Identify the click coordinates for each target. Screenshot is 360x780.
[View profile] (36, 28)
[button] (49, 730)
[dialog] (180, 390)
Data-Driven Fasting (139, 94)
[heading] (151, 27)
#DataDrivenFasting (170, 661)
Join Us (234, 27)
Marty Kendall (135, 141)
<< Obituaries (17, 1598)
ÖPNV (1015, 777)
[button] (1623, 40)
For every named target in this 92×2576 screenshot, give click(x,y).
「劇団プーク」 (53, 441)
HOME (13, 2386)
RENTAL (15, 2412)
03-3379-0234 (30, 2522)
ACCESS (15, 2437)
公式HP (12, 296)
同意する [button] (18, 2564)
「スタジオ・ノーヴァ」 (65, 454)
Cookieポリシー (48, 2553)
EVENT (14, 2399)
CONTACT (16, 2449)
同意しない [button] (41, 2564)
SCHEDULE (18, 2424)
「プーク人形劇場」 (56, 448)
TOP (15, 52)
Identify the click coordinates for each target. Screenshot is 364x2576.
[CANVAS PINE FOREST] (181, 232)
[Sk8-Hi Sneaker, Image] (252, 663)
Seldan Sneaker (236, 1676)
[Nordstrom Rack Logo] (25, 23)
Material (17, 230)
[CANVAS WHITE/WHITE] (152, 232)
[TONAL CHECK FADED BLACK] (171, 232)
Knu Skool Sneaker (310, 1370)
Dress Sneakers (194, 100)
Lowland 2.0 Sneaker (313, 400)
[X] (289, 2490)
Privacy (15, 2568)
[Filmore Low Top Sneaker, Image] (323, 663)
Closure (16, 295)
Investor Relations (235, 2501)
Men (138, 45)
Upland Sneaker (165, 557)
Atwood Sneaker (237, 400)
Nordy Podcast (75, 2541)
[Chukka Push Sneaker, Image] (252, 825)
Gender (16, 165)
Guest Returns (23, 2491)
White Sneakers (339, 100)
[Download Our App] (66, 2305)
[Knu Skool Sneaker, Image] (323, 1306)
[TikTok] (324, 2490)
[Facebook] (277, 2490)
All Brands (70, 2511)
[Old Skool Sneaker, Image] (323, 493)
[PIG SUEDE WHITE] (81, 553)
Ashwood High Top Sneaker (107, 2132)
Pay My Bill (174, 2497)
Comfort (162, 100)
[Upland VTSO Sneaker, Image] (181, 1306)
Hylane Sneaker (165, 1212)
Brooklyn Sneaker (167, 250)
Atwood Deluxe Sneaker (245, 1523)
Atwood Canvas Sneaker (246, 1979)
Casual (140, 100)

________________________________________

» WHAT YOU SHOULD DO:
Please transcribe the listing in full. Keep each line exact.

» RESULT OF THE EXERCISE:
Identify the click coordinates for each target. Screenshot is 360x780.
[View profile] (36, 28)
[button] (49, 730)
[dialog] (180, 390)
Data-Driven Fasting (139, 94)
[heading] (151, 27)
#DataDrivenFasting (170, 661)
Join Us (234, 27)
Marty Kendall (135, 141)
<< Obituaries (17, 1598)
ÖPNV (1015, 777)
[button] (1623, 40)
For every named target in this 92×2576 screenshot, give click(x,y).
「劇団プーク」 (53, 441)
HOME (13, 2386)
RENTAL (15, 2412)
03-3379-0234 (30, 2522)
ACCESS (15, 2437)
公式HP (12, 296)
同意する [button] (18, 2564)
「スタジオ・ノーヴァ」 (65, 454)
Cookieポリシー (48, 2553)
EVENT (14, 2399)
CONTACT (16, 2449)
同意しない [button] (41, 2564)
SCHEDULE (18, 2424)
「プーク人形劇場」 (56, 448)
TOP (15, 52)
Identify the click coordinates for each target. Screenshot is 364x2576.
[CANVAS PINE FOREST] (181, 232)
[Sk8-Hi Sneaker, Image] (252, 663)
Seldan Sneaker (236, 1676)
[Nordstrom Rack Logo] (25, 23)
Material (17, 230)
[CANVAS WHITE/WHITE] (152, 232)
[TONAL CHECK FADED BLACK] (171, 232)
Knu Skool Sneaker (310, 1370)
Dress Sneakers (194, 100)
Lowland 2.0 Sneaker (313, 400)
[X] (289, 2490)
Privacy (15, 2568)
[Filmore Low Top Sneaker, Image] (323, 663)
Closure (16, 295)
Investor Relations (235, 2501)
Men (138, 45)
Upland Sneaker (165, 557)
Atwood Sneaker (237, 400)
Nordy Podcast (75, 2541)
[Chukka Push Sneaker, Image] (252, 825)
Gender (16, 165)
Guest Returns (23, 2491)
White Sneakers (339, 100)
[Download Our App] (66, 2305)
[Knu Skool Sneaker, Image] (323, 1306)
[TikTok] (324, 2490)
[Facebook] (277, 2490)
All Brands (70, 2511)
[Old Skool Sneaker, Image] (323, 493)
[PIG SUEDE WHITE] (81, 553)
Ashwood High Top Sneaker (107, 2132)
Pay My Bill (174, 2497)
Comfort (162, 100)
[Upland VTSO Sneaker, Image] (181, 1306)
Hylane Sneaker (165, 1212)
Brooklyn Sneaker (167, 250)
Atwood Deluxe Sneaker (245, 1523)
Atwood Canvas Sneaker (246, 1979)
Casual (140, 100)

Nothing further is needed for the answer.